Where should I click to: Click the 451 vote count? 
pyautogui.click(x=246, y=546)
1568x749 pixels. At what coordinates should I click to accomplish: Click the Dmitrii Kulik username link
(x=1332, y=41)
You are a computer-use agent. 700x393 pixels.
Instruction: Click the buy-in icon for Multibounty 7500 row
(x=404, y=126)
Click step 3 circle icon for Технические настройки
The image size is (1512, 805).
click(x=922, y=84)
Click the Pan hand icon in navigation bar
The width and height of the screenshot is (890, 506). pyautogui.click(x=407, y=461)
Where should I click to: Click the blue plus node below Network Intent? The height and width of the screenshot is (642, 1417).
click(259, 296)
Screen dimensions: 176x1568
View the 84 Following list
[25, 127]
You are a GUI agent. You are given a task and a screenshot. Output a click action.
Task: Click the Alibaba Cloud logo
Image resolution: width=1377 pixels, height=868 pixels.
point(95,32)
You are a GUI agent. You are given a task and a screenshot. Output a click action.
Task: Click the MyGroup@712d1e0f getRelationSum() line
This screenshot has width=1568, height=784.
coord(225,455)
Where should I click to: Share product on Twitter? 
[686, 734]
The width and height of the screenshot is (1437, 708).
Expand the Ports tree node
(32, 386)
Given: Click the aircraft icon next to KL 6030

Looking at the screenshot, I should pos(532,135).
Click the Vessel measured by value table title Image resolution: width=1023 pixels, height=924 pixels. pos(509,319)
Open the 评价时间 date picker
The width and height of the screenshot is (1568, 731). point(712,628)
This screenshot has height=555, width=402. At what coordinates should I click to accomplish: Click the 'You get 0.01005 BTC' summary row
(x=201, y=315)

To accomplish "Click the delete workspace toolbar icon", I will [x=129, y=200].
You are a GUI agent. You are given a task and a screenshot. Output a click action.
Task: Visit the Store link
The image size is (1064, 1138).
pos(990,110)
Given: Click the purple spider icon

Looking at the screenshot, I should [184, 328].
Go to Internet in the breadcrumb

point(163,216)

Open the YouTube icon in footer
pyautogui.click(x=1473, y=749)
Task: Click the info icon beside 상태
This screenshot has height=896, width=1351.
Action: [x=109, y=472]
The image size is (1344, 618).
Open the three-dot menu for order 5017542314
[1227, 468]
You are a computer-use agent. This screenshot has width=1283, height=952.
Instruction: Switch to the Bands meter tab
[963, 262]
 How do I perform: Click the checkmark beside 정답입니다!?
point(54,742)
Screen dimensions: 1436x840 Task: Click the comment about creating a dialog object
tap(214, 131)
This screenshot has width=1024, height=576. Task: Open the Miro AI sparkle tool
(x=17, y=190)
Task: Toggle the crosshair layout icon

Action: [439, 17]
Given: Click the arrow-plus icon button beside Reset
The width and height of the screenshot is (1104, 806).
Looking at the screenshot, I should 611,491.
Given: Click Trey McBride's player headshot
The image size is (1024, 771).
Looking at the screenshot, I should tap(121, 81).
= = = =
▶ What the exercise asks
With every line intact, output the listing above exactly.

▶ Answer for this exercise
Where should I click to: Click the 451 vote count? 
pyautogui.click(x=246, y=546)
1568x749 pixels. At what coordinates should I click to accomplish: Click the Dmitrii Kulik username link
(x=1332, y=41)
You are a computer-use agent. 700x393 pixels.
Instruction: Click the buy-in icon for Multibounty 7500 row
(x=404, y=126)
Click step 3 circle icon for Технические настройки
The image size is (1512, 805).
click(x=922, y=84)
Click the Pan hand icon in navigation bar
The width and height of the screenshot is (890, 506). pyautogui.click(x=407, y=461)
Where should I click to: Click the blue plus node below Network Intent? The height and width of the screenshot is (642, 1417).
click(259, 296)
Screen dimensions: 176x1568
View the 84 Following list
[25, 127]
You are a GUI agent. You are given a task and a screenshot. Output a click action.
Task: Click the Alibaba Cloud logo
Image resolution: width=1377 pixels, height=868 pixels.
point(95,32)
You are a GUI agent. You are given a task and a screenshot. Output a click action.
Task: Click the MyGroup@712d1e0f getRelationSum() line
This screenshot has width=1568, height=784.
coord(225,455)
Where should I click to: Share product on Twitter? 
[686, 734]
The width and height of the screenshot is (1437, 708).
Expand the Ports tree node
(32, 386)
Given: Click the aircraft icon next to KL 6030

Looking at the screenshot, I should pos(532,135).
Click the Vessel measured by value table title Image resolution: width=1023 pixels, height=924 pixels. pos(509,319)
Open the 评价时间 date picker
The width and height of the screenshot is (1568, 731). point(712,628)
This screenshot has height=555, width=402. At what coordinates should I click to accomplish: Click the 'You get 0.01005 BTC' summary row
(x=201, y=315)

To accomplish "Click the delete workspace toolbar icon", I will [x=129, y=200].
You are a GUI agent. You are given a task and a screenshot. Output a click action.
Task: Visit the Store link
The image size is (1064, 1138).
pos(990,110)
Given: Click the purple spider icon

Looking at the screenshot, I should [184, 328].
Go to Internet in the breadcrumb

point(163,216)

Open the YouTube icon in footer
pyautogui.click(x=1473, y=749)
Task: Click the info icon beside 상태
This screenshot has height=896, width=1351.
Action: [x=109, y=472]
The image size is (1344, 618).
Open the three-dot menu for order 5017542314
[1227, 468]
You are a computer-use agent. This screenshot has width=1283, height=952.
Instruction: Switch to the Bands meter tab
[963, 262]
 How do I perform: Click the checkmark beside 정답입니다!?
point(54,742)
Screen dimensions: 1436x840 Task: Click the comment about creating a dialog object
tap(214, 131)
This screenshot has width=1024, height=576. Task: Open the Miro AI sparkle tool
(x=17, y=190)
Task: Toggle the crosshair layout icon

Action: [439, 17]
Given: Click the arrow-plus icon button beside Reset
The width and height of the screenshot is (1104, 806).
Looking at the screenshot, I should 611,491.
Given: Click Trey McBride's player headshot
The image size is (1024, 771).
Looking at the screenshot, I should tap(121, 81).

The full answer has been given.